The Gates Foundation failed with their very test-score driven approach to increase test-scores of students.
Maybe we should simply get rid of the idea of optimizing education for scoring high on standardized tests?
The Gates Foundation failed with their very test-score driven approach to increase test-scores of students.
Maybe we should simply get rid of the idea of optimizing education for scoring high on standardized tests?
The report is pretty long but it looks like they didn’t try the two things that actually help teaching:
1) Allow teachers to kick out kids who disrupt the class
2) Fewer students per teacher
Instead they tried to change the “incentive structure” for teachers. I guess that’s how you think if you’re a RAND corporation analyst.
Not sure what this has to do with test scores.
Presumably they were working with a constraint of not spending much more on teaching overall.
If you kick out 10% of children, you then need to find something to do with those 10% of children, who are likely disproportionately in need of more individual attention to keep them on track. (I guess you could just declare them unteachable and useless, but you still have to do something with them and personally I’m not keen on writing people off without very good reason.)
If you reduce class sizes by, say, 25%, then you need 33% more teachers.
If (per waveman’s comment) you get rid of, say, 10% of underperforming teachers then (1) this affects only ~10% of children at any one time, which makes it hard to believe its overall impact would be huge, and (2) you now need to find a whole lot of new competent teachers, which for the usual supply-and-demand reasons means paying more per teacher.
I am very much in favour of being willing to spend a lot more on education, but it isn’t terribly surprising that these projects didn’t do that.
Have dedicated classes for them. Smaller classes help with that, because they are easier to keep in check.
The main benefit of class time is personalized attention from the teacher, not watching lectures or doing exercises (which you can do at home). The budget of such attention depends on teacher-hours, not class size. In fact, large classes waste it, because the teacher has to keep everyone in check instead of focusing on one student. So you don’t need more teachers—reducing class size and class time in lockstep while keeping teacher-hours constant would still be a net benefit. Heck, I’d experiment with reducing both by 5x, so we can have small skill-matched groups and each student gets a little bit of personalized attention and homework. That would be better than the usual situation of 30 kids waiting for recess.
Interesting suggestion. It’s not at all clear to me, though, that 5h/week of small-group time is really more effective than 25h/week or large-group time; it means a considerably longer interval between chances to get any sort of support on any given topic.
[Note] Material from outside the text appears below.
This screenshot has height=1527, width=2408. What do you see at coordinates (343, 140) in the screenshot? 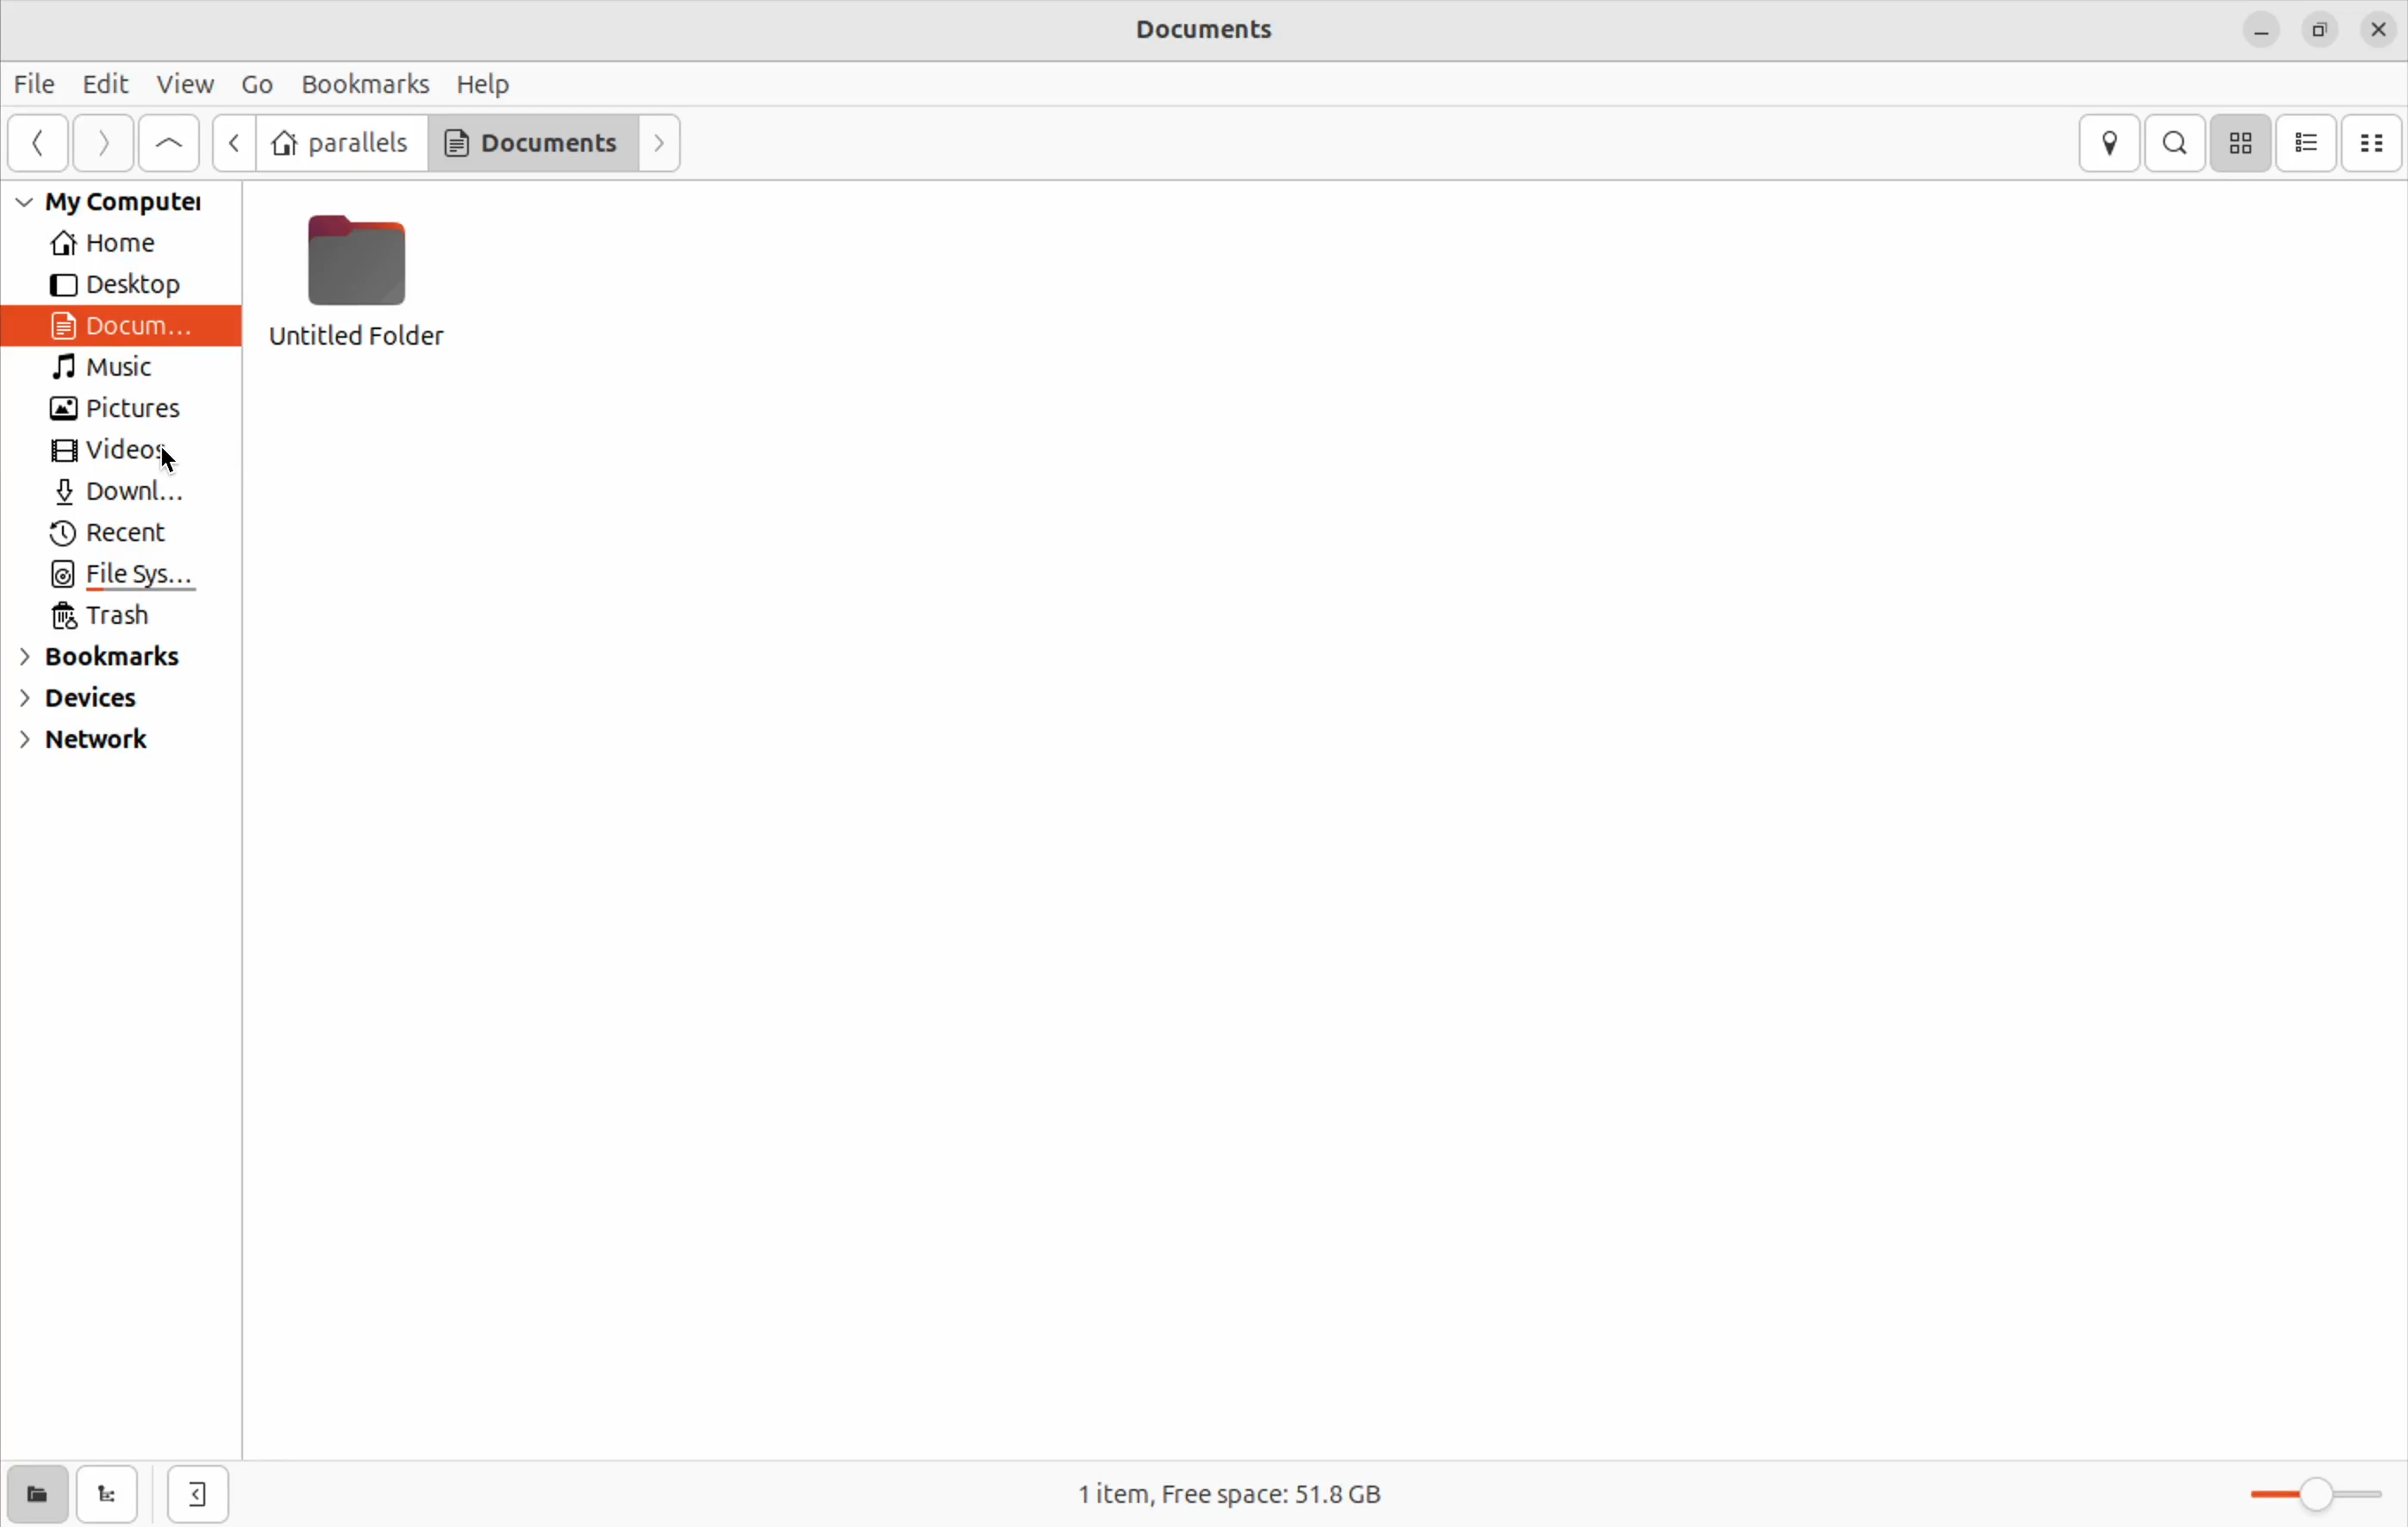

And the children have to be doing something while they aren’t in those small groups—a major (though not always acknowledged) purpose of the school system is to keep children occupied in a reasonably safe way while their parents get on with their lives, so it seems like there would still need to be some kind of large-group supervision during the rest of the school week. How would you envisage this working out in practice so that it doesn’t end up costing twice as much as the system we have now?
Yeah, I don’t have a realistic plan for school reform :-) But if we’re talking wild speculation, let’s cut class size by 4x, cut the school day by half, and cut school years by half! Make it 3 hours per day for 6 years, most of it spent interacting with teachers. (Plus homework time.) Everyone in my family would be ecstatic with this, kids and parents alike. And I don’t think any child would need daycare after finishing this.
RAND isn’t the primarily architect of the study but was tasked with evaluating the results. The Gates Foundation is the primary architect.
The incentive structure for teachers is about rewarding teachers for teaching in a way that increases the test scores of their students.
From my reading class sizes don’t matter much within a wide range (6-30). I would be interested in good studies that show something different.
Class sizes greatly affect teacher workload so smaller classes are very popular.
The main problem seems to be that they didn’t actually get rid of any (<1%) underperforming teachers.
Teacher quality is a big issue. Again from my reading the IQ of teachers makes a big difference but this is not mentioned in the report.
Kudos to the Gates foundation for publishing the outcomes, but across the board they seem to be monumentally ineffective.
They are funding circumcision (males only of course) in Africa on the basis of studies that suggest it is about as effective in reducing disease as using a condom every 4-5th time you have sex.
Additionally, it might also be a way to train the people who actually do perform circumcision in a way that prevents the procedure itself from spreading AIDS through knife reuse without proper sterilization.
Can you explain why you consider this to be a bad idea? Certain population in Africa just won’t use condoms.
Additionally, it might also be a way to train the people who actually do perform circumcision in a way that prevents the procedure itself from spreading AIDS through knife reuse without proper steralization.
Huh?
https://en.wikipedia.org/wiki/Class-size_reduction
Study after study after study, saying that class size reduction is a great idea in every way.